I've written a spider to crawl the boardgamegeek.com/browse/boardgame site for information regarding boardgames in the list.
My problem is that when pulling two specific selectors in my code, a response is not always received for those selectors, sometimes it returns a selector object other times it doesn't. After inspecting the response during debugging, the dynamically loaded selectors don't exist in the code.
My two offending lines
bggspider.py
bg['txt_cnt'] = response.xpath(
selector_paths.SEL_TXT_REVIEWS).extract_first()
bg['vid_cnt'] = response.xpath(
selector_paths.SEL_VID_REVIEWS).extract_first()
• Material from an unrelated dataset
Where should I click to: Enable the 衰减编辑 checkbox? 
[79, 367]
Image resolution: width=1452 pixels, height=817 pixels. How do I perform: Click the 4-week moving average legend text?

Where the selectors are defined as
selector_paths.py
SEL_TXT_REVIEWS = '//div[@class="panel-inline-
links"]/a[contains(text(), "All Text Reviews")]/text()'
SEL_VID_REVIEWS = '//div[@class="panel-inline-
links"]/a[contains(text(), "All Video Reviews")]/text()'
After yielding the bg item, in the pipeline the attributes are processed where a check is performed since many boardgames have very little information for various parts of the page.
pipelines.py
if item['txt_cnt']:
item['txt_cnt'] = int(re.findall('\d+', item['txt_cnt'])[0])
else:
item['txt_cnt'] = 0
if item['vid_cnt']:
item['vid_cnt'] = int(re.findall('\d+', item['vid_cnt'])[0])
else:
item['vid_cnt'] = 0
The aim of the field processing is just to grab the numerical value in the string which is the number of text and video reviews for a boardgame.
I'm assuming I'm missing something that has to do with Splash since I'm getting selector items for some/most queries but still missing many. I am running the ScrapySplash docker container locally, localhost:8050.
Code for the spider can be found here. BGGSpider on Github
Any help or information about how to remedy this problem or how ScrapySplash works would be appreciated.